Nelle migliaia di pagine di atti dell’inchiesta su Equalize, la società presieduta dall’autosospeso presidente di Fondazione Fiera Milano attiva nella creazione di presunti dossier illegali ed esfiltrazione illecita di contenuti dalle banche dati nazionali, chi indaga rimarca come la gestione del potere «derivante dalla capacità di “sapere ogni cosa” costituisca l’elemento di maggiore pericolosità del sodalizio».

La consapevolezza di essere «privilegiati, intoccabili e di possedere informazioni in grado di avere un’immensa capacità persuasiva e ricattatoria costituisce il manifesto di questa associazione». Che a un certo punto, però, si sente vulnerabile. A dicembre 2022, riporta l’informativa, il gruppo scopre un’attività della Procura di Torino sul conto della SKP di Daniele Rovini e su altri soggetti legati ad Equalize.

L’analisi forense dei dispositivi di Rovini, rappresentante legale di SKP Servizi di sicurezza, e dell’ingegnere informatico Gabriele Pegoraro «ha portato ad accertare accessi abusivi ai sistemi informatici protetti da misure di sicurezza, carpendo informazioni da pc, tablet e smartphone di soggetti ignari».

La collaborazione con Equalize, stando alle carte, si sarebbe concretizzata nel presunto confezionamento di documenti per conto di Paolo e Marco Besana (indagati), figli del fondatore dell’azienda di modellismo Bburago alle prese con una contesa per l’eredità.

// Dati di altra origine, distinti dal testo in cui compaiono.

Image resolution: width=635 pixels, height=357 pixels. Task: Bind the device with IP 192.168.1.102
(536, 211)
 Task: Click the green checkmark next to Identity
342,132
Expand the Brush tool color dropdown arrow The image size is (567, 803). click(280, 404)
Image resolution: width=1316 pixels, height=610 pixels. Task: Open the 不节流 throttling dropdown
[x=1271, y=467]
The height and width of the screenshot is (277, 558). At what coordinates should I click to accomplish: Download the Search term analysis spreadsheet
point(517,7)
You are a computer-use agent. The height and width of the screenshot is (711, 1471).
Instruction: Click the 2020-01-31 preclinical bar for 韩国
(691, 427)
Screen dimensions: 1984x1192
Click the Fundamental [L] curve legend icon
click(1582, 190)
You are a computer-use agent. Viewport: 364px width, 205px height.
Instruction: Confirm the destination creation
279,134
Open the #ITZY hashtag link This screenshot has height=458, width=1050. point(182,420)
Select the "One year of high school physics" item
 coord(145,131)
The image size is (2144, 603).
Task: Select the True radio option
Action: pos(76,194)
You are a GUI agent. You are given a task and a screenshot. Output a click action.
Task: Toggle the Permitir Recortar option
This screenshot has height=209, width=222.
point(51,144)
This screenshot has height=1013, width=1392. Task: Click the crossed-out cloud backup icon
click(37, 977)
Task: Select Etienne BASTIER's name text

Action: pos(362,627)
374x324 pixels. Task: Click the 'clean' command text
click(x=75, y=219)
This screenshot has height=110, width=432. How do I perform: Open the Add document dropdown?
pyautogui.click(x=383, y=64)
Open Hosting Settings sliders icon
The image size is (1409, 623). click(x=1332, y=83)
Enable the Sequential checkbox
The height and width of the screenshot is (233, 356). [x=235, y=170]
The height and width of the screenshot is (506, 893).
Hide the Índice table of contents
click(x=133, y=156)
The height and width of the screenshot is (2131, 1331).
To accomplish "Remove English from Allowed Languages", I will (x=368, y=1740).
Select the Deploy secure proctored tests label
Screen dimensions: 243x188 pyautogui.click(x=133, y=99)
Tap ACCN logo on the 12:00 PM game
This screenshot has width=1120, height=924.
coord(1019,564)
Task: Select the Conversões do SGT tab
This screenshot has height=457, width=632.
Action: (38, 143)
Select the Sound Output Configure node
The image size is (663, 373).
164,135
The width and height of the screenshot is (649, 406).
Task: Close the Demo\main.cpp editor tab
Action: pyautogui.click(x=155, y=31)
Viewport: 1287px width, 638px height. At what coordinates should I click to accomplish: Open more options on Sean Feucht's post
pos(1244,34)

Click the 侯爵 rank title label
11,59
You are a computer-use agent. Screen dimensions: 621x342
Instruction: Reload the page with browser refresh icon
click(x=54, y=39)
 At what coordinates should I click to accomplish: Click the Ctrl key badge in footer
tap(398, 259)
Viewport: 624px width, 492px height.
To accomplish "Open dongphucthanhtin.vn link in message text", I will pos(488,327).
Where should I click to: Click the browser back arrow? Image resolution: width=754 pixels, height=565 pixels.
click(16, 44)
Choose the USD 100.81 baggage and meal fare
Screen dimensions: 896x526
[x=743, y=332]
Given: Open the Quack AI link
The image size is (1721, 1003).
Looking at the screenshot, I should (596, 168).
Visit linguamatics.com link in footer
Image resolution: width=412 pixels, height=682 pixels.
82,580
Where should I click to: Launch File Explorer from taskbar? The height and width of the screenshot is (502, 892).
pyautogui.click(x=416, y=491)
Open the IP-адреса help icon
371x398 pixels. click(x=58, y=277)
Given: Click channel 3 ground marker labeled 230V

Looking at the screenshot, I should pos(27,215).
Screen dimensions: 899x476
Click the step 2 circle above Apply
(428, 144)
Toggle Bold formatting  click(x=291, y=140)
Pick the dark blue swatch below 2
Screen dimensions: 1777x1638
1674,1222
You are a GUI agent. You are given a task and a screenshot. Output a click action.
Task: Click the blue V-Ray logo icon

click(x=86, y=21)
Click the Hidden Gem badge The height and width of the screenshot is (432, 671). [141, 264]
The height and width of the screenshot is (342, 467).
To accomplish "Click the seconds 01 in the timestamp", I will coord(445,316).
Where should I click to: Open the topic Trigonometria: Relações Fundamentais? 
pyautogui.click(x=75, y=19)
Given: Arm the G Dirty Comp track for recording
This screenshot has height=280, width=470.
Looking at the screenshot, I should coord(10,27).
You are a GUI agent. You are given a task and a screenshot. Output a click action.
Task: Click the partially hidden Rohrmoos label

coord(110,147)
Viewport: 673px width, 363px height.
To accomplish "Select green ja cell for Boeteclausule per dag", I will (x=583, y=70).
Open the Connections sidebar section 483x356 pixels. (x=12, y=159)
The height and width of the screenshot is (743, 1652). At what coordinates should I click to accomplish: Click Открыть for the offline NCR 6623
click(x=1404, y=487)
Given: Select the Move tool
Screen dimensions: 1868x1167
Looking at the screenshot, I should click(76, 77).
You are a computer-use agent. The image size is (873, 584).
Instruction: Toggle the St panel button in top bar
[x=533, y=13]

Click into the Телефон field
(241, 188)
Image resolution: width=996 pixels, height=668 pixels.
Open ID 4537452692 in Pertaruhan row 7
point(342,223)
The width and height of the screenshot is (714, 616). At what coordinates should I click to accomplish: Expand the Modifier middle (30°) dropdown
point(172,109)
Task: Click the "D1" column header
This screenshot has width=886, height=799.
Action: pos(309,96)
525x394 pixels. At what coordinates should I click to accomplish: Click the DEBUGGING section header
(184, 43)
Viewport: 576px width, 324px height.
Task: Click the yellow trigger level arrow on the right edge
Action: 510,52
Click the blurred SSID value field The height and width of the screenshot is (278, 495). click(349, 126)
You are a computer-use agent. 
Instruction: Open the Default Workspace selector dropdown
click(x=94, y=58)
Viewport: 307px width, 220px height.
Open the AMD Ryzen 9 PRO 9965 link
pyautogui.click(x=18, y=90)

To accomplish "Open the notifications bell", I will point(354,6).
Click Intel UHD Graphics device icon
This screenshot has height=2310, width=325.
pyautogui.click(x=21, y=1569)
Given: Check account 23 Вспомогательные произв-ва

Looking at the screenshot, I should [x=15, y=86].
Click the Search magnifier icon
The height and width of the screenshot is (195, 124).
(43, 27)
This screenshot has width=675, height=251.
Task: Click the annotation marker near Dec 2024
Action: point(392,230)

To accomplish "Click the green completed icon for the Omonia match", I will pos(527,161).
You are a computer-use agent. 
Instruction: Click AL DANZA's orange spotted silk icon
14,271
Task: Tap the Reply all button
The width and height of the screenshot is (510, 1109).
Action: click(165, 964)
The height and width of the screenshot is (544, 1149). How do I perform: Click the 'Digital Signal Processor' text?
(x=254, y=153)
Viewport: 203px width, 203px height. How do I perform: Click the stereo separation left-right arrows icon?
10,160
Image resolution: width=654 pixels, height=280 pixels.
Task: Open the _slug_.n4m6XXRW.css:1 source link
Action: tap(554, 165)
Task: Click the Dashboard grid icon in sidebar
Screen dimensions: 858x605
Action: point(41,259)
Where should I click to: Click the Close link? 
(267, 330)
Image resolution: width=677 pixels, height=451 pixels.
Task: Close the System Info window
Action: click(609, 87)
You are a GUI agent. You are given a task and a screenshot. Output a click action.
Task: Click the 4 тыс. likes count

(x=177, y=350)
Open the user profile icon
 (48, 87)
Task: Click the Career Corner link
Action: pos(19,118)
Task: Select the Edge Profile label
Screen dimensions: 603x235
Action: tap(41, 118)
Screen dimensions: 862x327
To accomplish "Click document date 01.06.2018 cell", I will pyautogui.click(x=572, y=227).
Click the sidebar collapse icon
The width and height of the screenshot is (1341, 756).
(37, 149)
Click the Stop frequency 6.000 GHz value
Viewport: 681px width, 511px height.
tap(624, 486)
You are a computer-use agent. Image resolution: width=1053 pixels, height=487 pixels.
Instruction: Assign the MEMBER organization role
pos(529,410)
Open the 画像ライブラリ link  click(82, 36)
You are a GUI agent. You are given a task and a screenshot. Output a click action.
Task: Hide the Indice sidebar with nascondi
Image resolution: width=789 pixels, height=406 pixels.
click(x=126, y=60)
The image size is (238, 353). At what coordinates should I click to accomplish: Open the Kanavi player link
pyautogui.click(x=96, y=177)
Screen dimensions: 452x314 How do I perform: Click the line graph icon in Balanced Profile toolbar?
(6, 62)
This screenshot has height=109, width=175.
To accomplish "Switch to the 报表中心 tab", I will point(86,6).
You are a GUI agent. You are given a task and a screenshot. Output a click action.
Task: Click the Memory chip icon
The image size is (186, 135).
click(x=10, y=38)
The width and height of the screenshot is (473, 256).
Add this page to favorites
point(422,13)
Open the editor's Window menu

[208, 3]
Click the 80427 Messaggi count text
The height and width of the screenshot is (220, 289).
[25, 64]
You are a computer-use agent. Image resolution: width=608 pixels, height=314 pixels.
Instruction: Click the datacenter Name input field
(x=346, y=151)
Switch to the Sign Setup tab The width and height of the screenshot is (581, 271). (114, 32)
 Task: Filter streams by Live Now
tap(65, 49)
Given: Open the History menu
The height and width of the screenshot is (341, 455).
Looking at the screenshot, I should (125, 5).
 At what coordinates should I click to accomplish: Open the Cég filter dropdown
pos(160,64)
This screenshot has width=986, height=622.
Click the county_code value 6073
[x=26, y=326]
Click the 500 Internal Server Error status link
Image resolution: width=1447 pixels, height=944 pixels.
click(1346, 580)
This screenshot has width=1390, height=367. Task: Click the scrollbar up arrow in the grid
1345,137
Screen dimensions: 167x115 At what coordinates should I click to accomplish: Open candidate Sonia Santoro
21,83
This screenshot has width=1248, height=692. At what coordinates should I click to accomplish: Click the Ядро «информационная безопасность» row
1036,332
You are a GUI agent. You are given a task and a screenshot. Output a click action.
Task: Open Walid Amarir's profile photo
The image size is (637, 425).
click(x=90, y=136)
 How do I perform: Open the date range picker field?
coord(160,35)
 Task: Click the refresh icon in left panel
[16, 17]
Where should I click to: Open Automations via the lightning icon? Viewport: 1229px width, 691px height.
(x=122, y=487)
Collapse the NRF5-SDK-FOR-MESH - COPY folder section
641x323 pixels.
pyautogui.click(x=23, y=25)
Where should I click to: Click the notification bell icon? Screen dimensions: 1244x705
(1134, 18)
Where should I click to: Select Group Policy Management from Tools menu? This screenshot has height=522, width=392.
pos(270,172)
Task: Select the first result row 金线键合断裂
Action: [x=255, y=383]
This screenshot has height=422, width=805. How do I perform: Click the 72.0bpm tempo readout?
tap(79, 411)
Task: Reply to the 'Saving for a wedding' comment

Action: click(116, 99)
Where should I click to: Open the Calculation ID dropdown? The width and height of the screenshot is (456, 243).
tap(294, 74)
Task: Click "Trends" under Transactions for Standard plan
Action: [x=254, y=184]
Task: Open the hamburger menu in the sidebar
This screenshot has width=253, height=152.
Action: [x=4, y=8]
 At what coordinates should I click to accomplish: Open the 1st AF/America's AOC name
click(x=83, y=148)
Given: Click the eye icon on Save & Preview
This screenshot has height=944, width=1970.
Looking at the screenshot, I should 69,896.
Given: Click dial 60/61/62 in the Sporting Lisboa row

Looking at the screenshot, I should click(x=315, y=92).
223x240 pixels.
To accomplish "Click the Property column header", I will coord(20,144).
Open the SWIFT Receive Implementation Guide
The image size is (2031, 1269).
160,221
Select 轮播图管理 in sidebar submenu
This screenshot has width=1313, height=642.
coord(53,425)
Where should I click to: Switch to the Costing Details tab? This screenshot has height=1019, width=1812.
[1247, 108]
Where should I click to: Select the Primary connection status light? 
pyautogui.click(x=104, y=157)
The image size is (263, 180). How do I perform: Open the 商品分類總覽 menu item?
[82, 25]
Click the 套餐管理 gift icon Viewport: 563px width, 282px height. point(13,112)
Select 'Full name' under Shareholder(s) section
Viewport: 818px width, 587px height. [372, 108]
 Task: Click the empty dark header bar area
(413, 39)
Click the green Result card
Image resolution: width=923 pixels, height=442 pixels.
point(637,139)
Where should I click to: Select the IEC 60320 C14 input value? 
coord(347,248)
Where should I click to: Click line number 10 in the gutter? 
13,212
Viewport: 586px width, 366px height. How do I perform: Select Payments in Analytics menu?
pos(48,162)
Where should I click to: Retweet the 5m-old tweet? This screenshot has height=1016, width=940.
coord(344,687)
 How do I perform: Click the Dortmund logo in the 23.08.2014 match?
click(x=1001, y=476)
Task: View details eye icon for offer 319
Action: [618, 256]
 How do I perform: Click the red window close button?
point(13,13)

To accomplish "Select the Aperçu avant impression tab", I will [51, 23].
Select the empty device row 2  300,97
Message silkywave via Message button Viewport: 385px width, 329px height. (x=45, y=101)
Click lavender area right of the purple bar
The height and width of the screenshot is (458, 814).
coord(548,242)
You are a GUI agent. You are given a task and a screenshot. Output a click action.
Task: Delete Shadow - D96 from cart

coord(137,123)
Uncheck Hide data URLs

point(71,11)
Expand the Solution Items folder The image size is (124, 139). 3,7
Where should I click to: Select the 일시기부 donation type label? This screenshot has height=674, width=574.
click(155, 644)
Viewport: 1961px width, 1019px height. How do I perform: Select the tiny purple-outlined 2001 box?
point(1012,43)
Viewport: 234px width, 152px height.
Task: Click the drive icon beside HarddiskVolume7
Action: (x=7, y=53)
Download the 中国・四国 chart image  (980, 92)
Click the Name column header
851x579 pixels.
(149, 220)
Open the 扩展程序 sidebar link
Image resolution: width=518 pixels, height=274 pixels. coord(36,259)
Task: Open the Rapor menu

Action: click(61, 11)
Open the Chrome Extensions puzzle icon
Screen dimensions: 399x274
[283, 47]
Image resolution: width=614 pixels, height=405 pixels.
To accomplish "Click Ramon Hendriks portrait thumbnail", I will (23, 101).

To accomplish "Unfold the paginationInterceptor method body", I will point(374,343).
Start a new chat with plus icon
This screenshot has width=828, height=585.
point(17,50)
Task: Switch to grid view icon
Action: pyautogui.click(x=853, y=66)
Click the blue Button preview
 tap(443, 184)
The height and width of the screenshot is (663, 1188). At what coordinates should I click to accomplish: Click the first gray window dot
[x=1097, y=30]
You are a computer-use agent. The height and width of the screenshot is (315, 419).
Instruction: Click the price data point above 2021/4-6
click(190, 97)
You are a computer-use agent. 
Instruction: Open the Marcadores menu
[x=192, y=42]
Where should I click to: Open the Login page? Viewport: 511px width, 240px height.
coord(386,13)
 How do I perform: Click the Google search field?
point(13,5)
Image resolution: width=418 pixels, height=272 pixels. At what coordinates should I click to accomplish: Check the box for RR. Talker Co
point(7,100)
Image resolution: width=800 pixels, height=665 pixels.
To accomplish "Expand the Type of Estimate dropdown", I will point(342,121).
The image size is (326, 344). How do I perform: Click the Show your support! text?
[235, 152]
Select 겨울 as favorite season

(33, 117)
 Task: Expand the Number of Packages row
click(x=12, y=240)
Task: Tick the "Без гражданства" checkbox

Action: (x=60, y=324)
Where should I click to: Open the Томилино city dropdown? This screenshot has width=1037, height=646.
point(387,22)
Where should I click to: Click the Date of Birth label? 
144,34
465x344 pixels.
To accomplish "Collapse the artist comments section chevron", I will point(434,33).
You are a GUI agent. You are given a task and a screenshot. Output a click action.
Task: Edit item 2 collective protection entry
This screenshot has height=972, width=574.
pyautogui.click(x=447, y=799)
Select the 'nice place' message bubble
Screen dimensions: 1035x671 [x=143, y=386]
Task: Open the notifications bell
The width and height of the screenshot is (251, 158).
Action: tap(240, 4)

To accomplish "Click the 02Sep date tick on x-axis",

Perciò il gruppo di via Pattari si allarma ed «emblematiche sono le contromisure adottate per quanto riguarda il timore di essere oggetto di perquisizione e indagine». I carabinieri intercettano le conversazioni tra Calamucci, gli hacker Massimiliano Camponovo e Giulio Cornelli mentre negli uffici dietro al Duomo «sono intenti a “cremare” i vecchi telefoni, ovvero a resettarli in maniera definitiva».

Dopo di che intervengono «alcune coincidenze», così vengono definite nell’informativa, che impediscono agli investigatori di attivare i servizi di intercettazione nei confronti di Calamucci. Il 18 gennaio, a seguito della cancellazione delle chat, lui e Camponovo sostituiscono i loro cellulari «con un nuovo modello di tecnologia non compatibile con il trojan “0 click” fornito dalla società “GR Sistemi Srl”», il cui partner tecnologico è la società israeliana Bindecy Ltd titolare del sistema denominato Crispr.

Negli atti, pur senza trarre conclusioni, i carabinieri fanno notare che «il cambio dei telefoni dei due indagati è del giorno seguente la riunione tenutasi il tardo pomeriggio del 17 gennaio 2023 presso la Procura della Repubblica di Milano dove si informava della fattibilità circa l’esecuzione del trojan sul telefonino di Calamucci».